И в эту чужую незваную тишину я вступил, уйдя неимоверно далеко от теплого мира своего счастливого существования на земле, — ушел так далеко, что уже дороги назад, пожалуй, мне не отыскать. А где он затаился все-таки, теплый мир моего счастливого существования?
Я повернулся лицом к востоку солнца — Америка с ее долларовым раем? О нет, нет, там и без меня было по-американски хорошо… Стоят на Уолл-стрит высокие небоскребы, недоступные, как утесы, и на самых верхних этажах живут натуральные черти-полицейские с хвостами, самого грубого низкопробного астрала, чтобы таскать за шиворот всякую человеческую шушеру, беспомощно барахтающуюся в погоне за райскими долларами и никак не способную достичь вожделенного успеха. И мне тоже никогда не достичь бы там успеха. Ибо я, бывая в Америке, больше всего боялся высотных билдингов о сто и больше этажей, где на самой верхотуре шебуршились натуральные черти — они приводили меня в дикий ужас.
Тогда я обернулся назад. К западу от острова была Россия, где я жил и исполнил свою работу на русском языке. И там я стал СВОБОДЕН. Мне дали пенсию по старости, но потребовали, чтобы я дал расписку в том, что обязуюсь не заниматься больше творческой деятельностью. И я дал такую расписку. Она хранится в Пенсионном отделе Центрального муниципального округа Москвы. Так юридически была оформлена моя СВОБОДА.
Теперь я повернусь к югу. В той стороне где-то располагалась маленькая Корея, на земле которой, несомненно, был для меня теплый дом моего счастливого существования, но это случилось в другой раз, в более раннее мое появление на земле, и об этом я ничего не помню, только смутно догадываюсь.
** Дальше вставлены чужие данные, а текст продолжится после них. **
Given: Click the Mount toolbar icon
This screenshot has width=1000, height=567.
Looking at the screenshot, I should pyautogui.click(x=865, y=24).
Какая-то близкая мне женщина была, которой я однажды подарил свой рисунок с изображением плывущего под водой большеглазого пятнистого тюленя… В «другой раз», стало быть, на корейской земле мне пришлось быть художником-анималистом.
Но взор мой улетает дальше, чуть правее, летит со стремительностью бесшумной молнии — и в юго-западном от острова Ионы направлении вдруг обретает утешительную теплоту. Это на юге Казахии, когда-то глубочайшей провинции Российской империи, в небольшом селении русских староверов меня взял под сень крыла своего мой добрый ангел Сергий, вживил меня в тело новорожденного корейского младенца и назвал Анатолием.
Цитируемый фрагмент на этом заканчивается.